Toy guns are generally favored by boys, and wanting to play with one doesn’t mean a child is or will be violent, (Constance Katz, co-founder of the child and adolescent psychotherapy training program at the William Alanson White Institute of Psychiatry, Psychoanalysis & Psychology) said.

“Playing with a toy gun is not necessarily a worrisome sign,” Katz said. “The focus should not be on playing with guns, it should be on the total emotional life of the child.”

Katz said she would be concerned if a child plays with a toy gun to the exclusion of all other toys or becomes obsessed with gun play, or if the child shows signs of alienation, withdrawal, depression or a loss of control over aggression, adding: “Those are the real risk factors.”

While throwing out toy guns may make anxious parents feel better, Katz said it’s an ineffective, overly simplistic response.

“It’s not the issue,” she said. “The issue really is the big picture of the child’s adjustment to other people and the world.”

Do tell. So tossing the tots’ toy Tauruses in the trash does absolutely nothing for the rugrats’ budding psyches full of mush, but at least it makes their moms feel like they’re “doing something” in the wake of a tragedy.

Wonder what Anupy’s stance will be when her precious little Singlets go off to play with their friends who have moms like Shelley Dreizen, a former teacher and mother of three from (gasp!) Connecticut.

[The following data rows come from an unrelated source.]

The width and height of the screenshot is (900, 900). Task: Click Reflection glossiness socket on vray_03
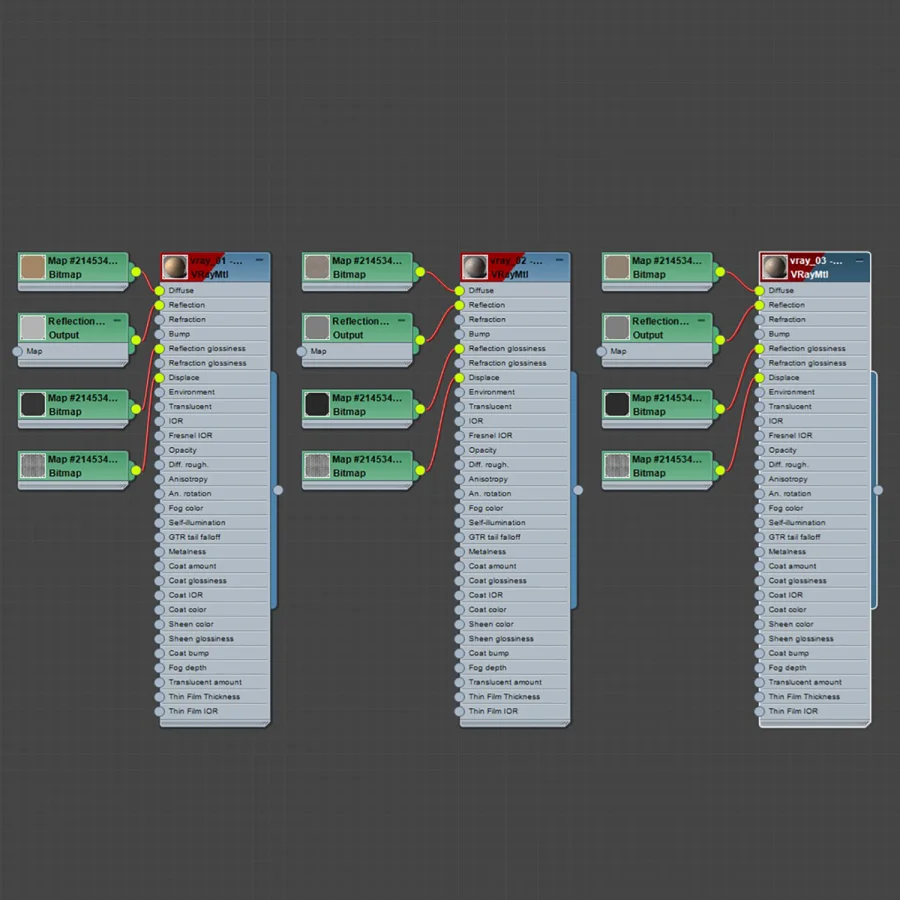point(759,348)
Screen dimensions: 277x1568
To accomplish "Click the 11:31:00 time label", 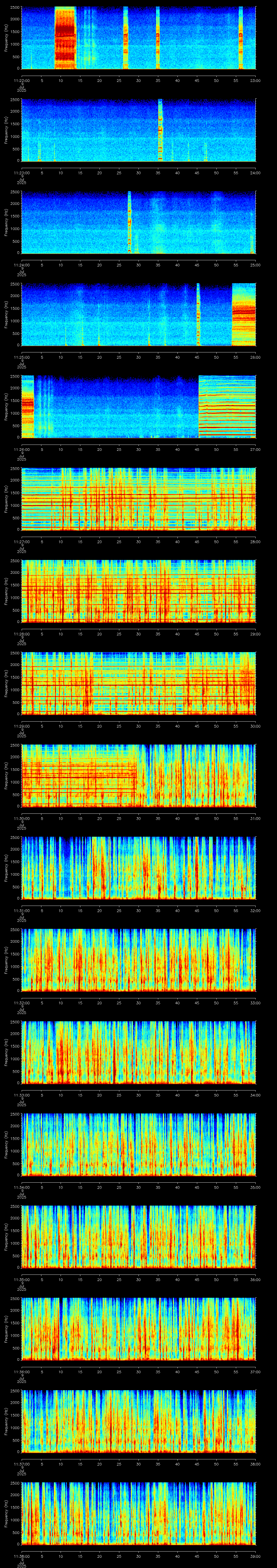I will pyautogui.click(x=21, y=910).
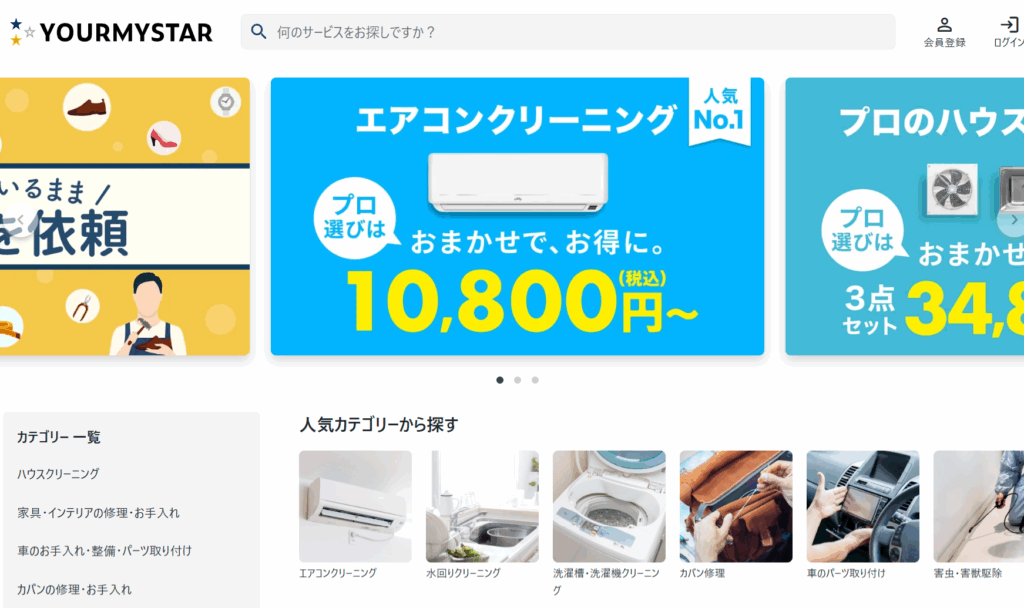
Task: Choose 水回りクリーニング category image
Action: coord(482,506)
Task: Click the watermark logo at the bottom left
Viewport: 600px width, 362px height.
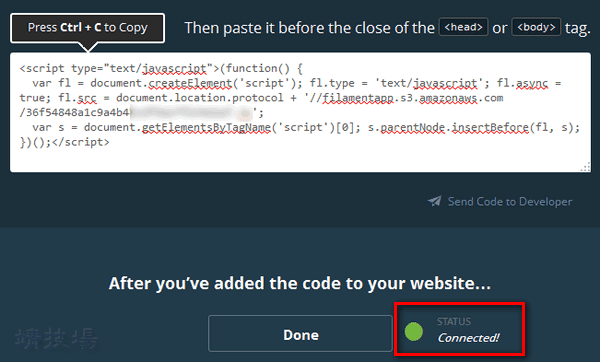Action: click(56, 339)
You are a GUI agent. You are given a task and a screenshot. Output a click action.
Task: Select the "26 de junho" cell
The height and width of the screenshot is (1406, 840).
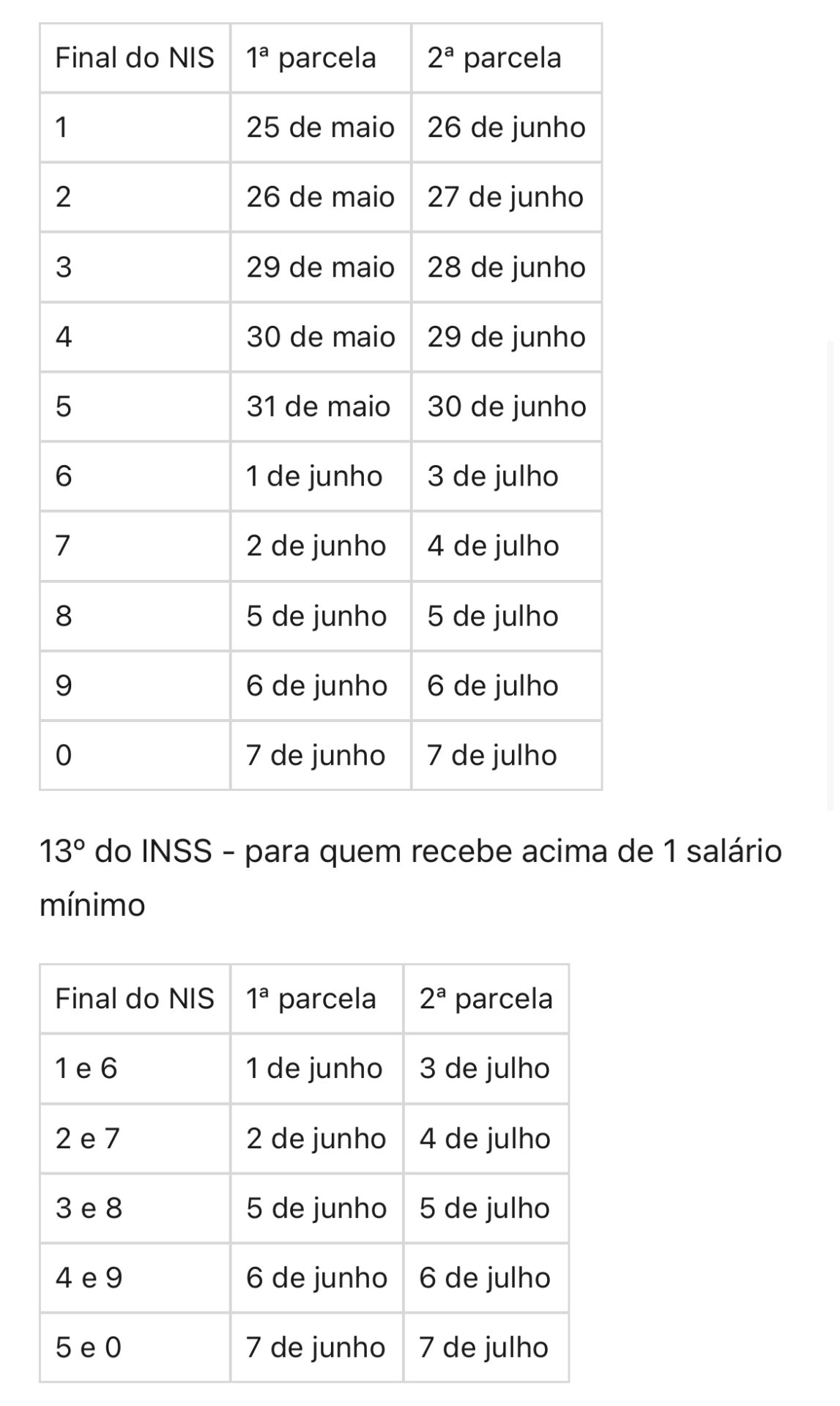point(506,127)
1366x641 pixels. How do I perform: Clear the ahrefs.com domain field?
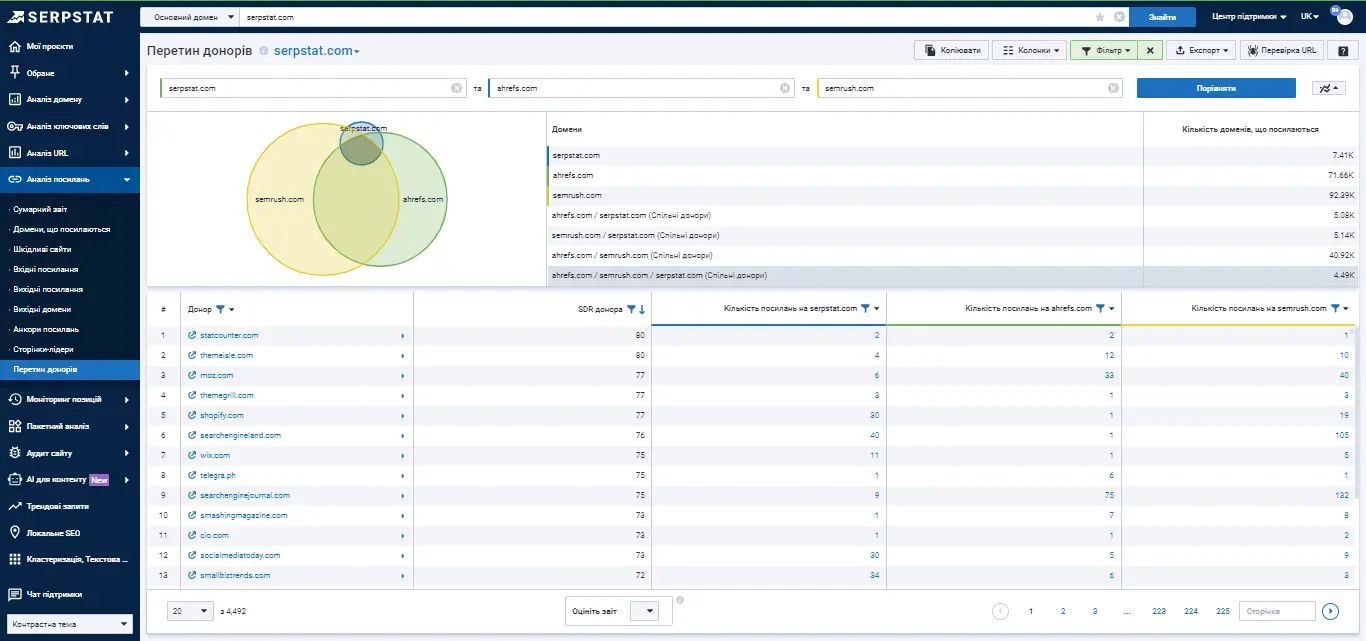pos(785,88)
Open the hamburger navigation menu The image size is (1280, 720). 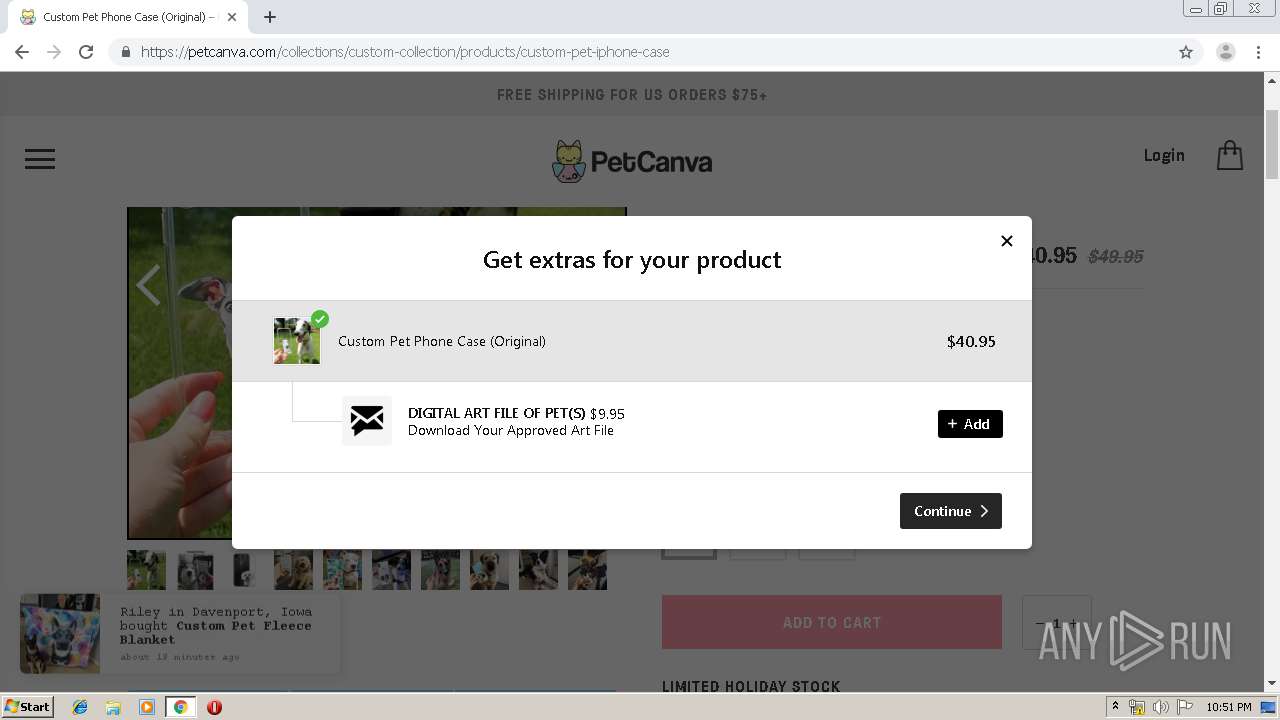coord(40,159)
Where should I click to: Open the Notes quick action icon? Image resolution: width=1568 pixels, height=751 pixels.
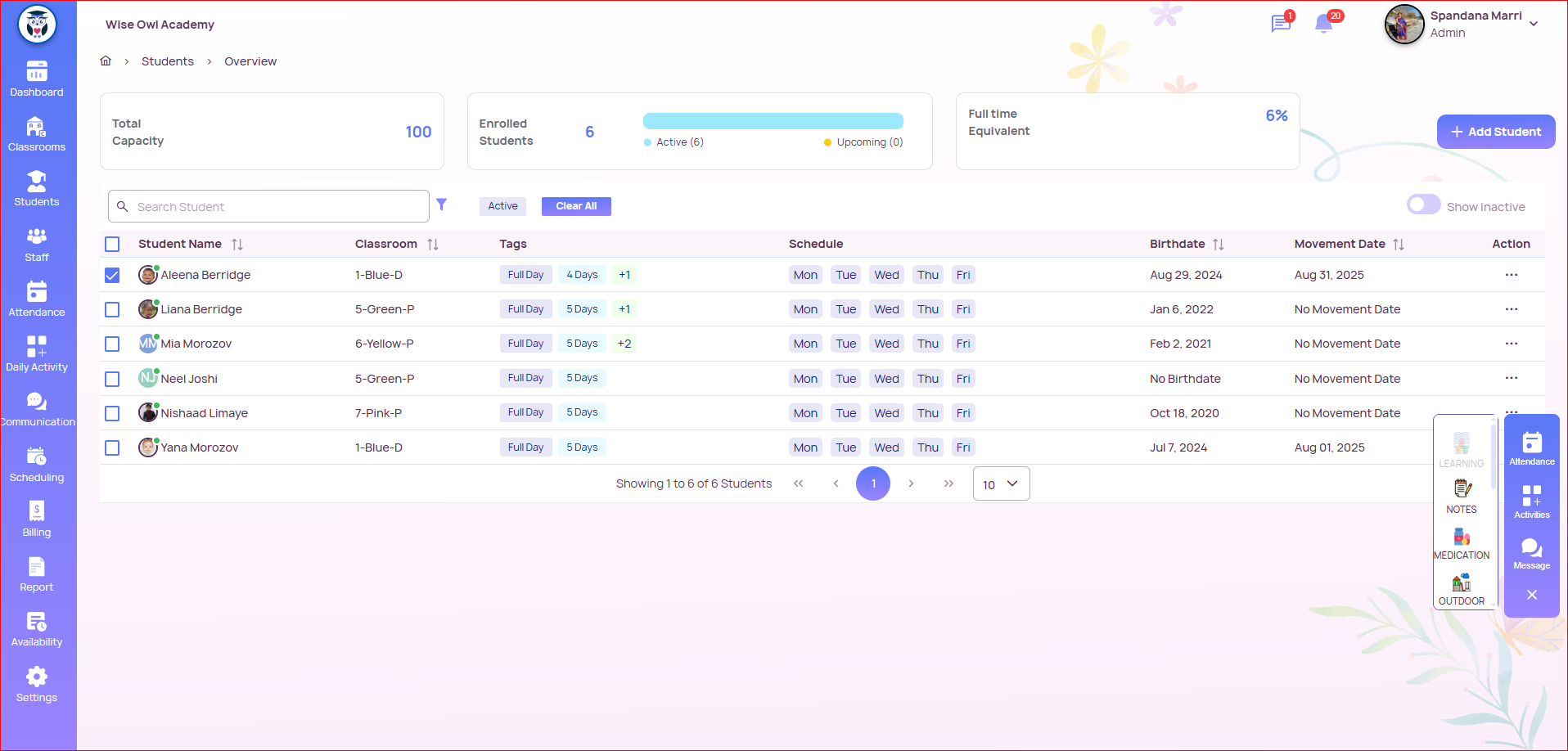(x=1462, y=490)
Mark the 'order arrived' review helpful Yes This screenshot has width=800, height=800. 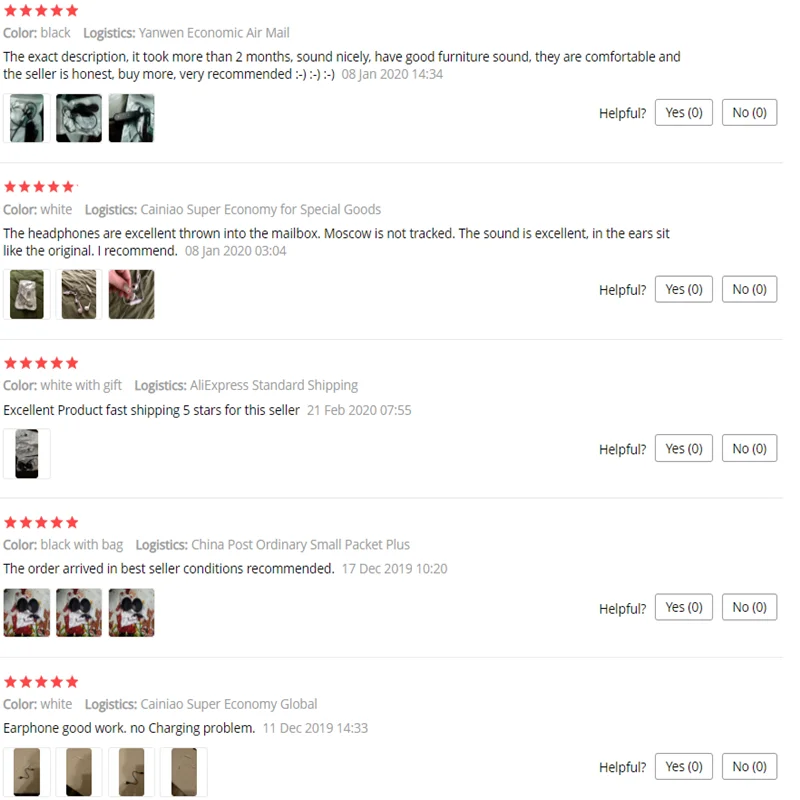tap(683, 607)
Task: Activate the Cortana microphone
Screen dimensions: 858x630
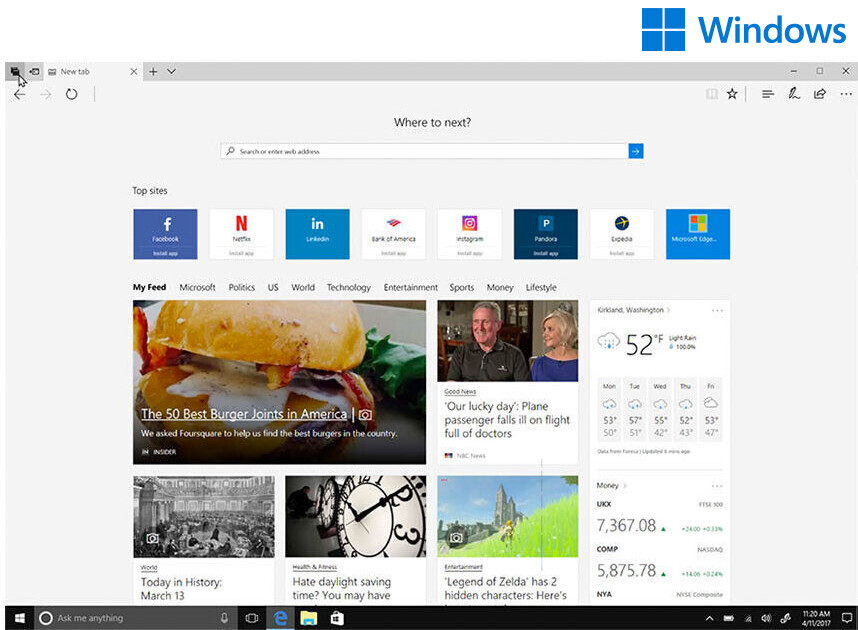Action: pos(223,618)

“I’d rather not make it taboo and forbidden but let him play with certain rules,” Dreizen said of her son, the only one of her kids who’s really interested in toy weapons.

She teaches him to be a good guy who leads people to safety, not a killer, so he’s not getting the message that using a gun is the only to way to get what he wants.

“You don’t let them pretend to shoot everyone in the room because heroes don’t do that,” Dreizen said. “Heroes protect. That’s what I’m teaching my son.”

There are just so many choices to make when you’re raising the next generation.